Gillis continually strives to offer museum-quality work.

“I challenge myself,” he says. “I love the malleability, flexibility, and especially the sounds of working with metals. It continues to amaze me how fresh ideas pop into my head when I’m asked to make a railing, lamp or some other project that is unique and special.”

Mary Welsh and Roger Sandes, who are married, found their inspiration as artists in Europe.

On a trip to France, Welsh became inspired to take up collage when she noticed beautifully artistic tourist-board posters that depicted the country’s architecture. She refined her technique while traveling and studying in various countries.

Soon her collages, which feature exquisite houses and rooms, were widely exhibited in the U.S. and England.

“My collages are depictions of what we all take for granted: houses, rooms, and their contents. Viewing these scenes evokes memories and fantasies of what we know about houses and rooms. These dwellings, their settings and contents, reveal the layers of mystery surrounding the lives of all of us,” Welsh says.

Her husband Sandes says he “fooled around with art” as an adolescent but it wasn’t until he met Mary that he took himself seriously as an artist.

India ink and a Speedball pen

He began by drawing with India ink and a Speedball pen and then discovered he could add color to his drawings. That led him to acrylic paints. He has been producing widely-displayed figurative works on nature-based, multicultural and art historical themes for private and corporate collections ever since.

“Mostly what I do is take on a well-established genre,” he explains. “I’m doing the thing and reflecting on it, so viewers may see what’s there, or they may see references reverberating into art history. Making art is always in my imagination, waiting for realization.
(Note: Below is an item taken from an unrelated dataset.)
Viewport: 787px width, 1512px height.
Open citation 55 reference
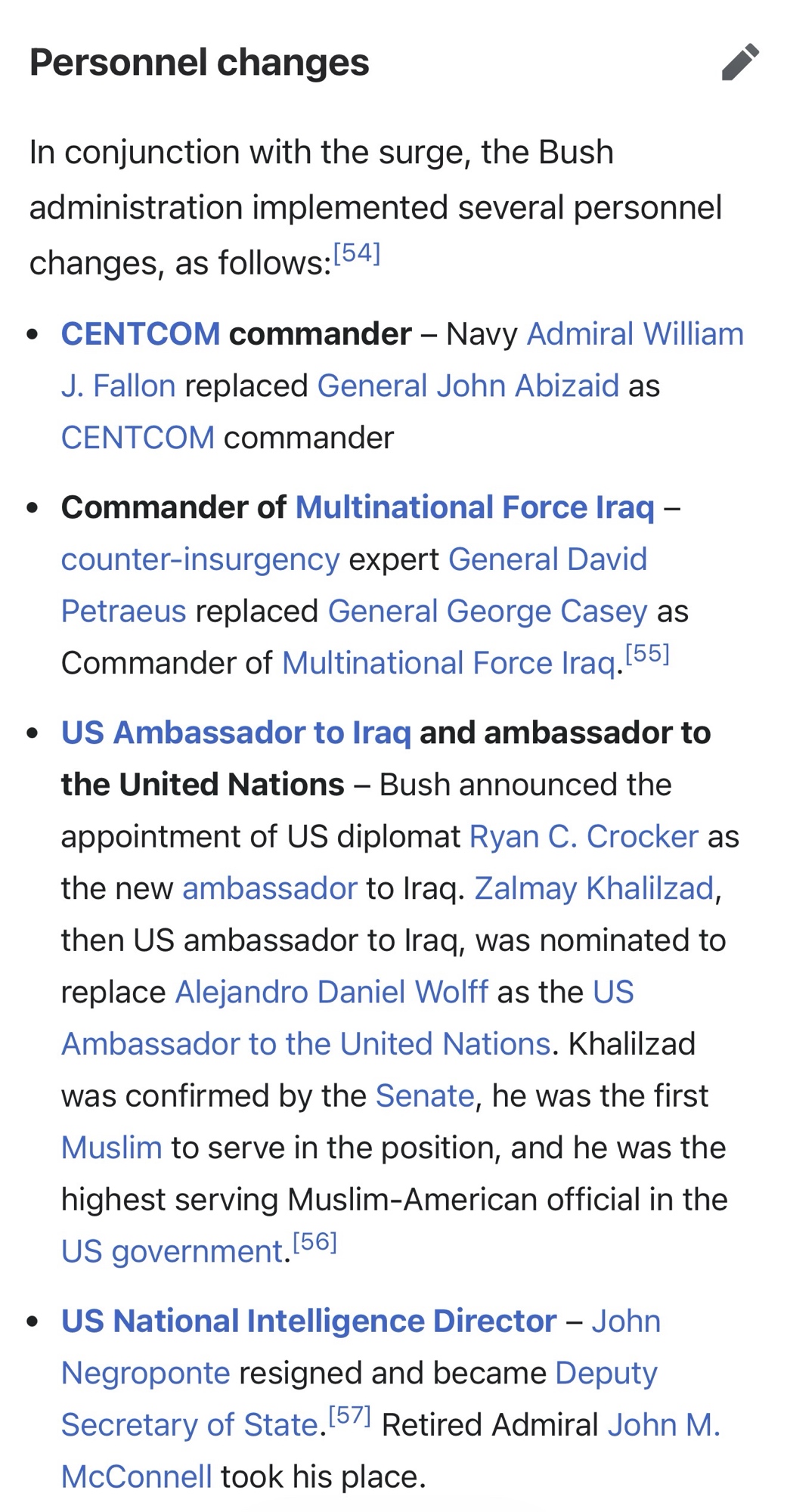[x=647, y=654]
I am an instrument for its expression.”

Other Rock River Artists include award-winning potter and ceramic artist Rob Cartelli, Raku master potter Richard Foye, fellow potter Matt Tell, who co-founded Brattleboro Clay Works, fourth-generation cabinet maker Dan DeWalt, printmaker Kim Hartman Colligan, painter Georgie, award-winning graphic artist Ellen Darrow — who collaborates with Foye by etching on clay — and painter Leonard Ragouzeos.

“I’m increasingly gravitating toward the funkiest, most unlikely pieces of wood and found objects,” Dan DeWalt says as he prepares for this year’s event. “I’m drawn not just by the unusual beauty of these pieces, but also by the serendipitous fashion in which they all came to me, whether tripped over on the water’s edge or diligently sought on an oceanside driftwood trek.”

“There are no limits to what can be created,” adds Gillis. “I want my work to satisfy viewers so that they walk away with a sense of wonder and awe at the magic that is alive in the world.”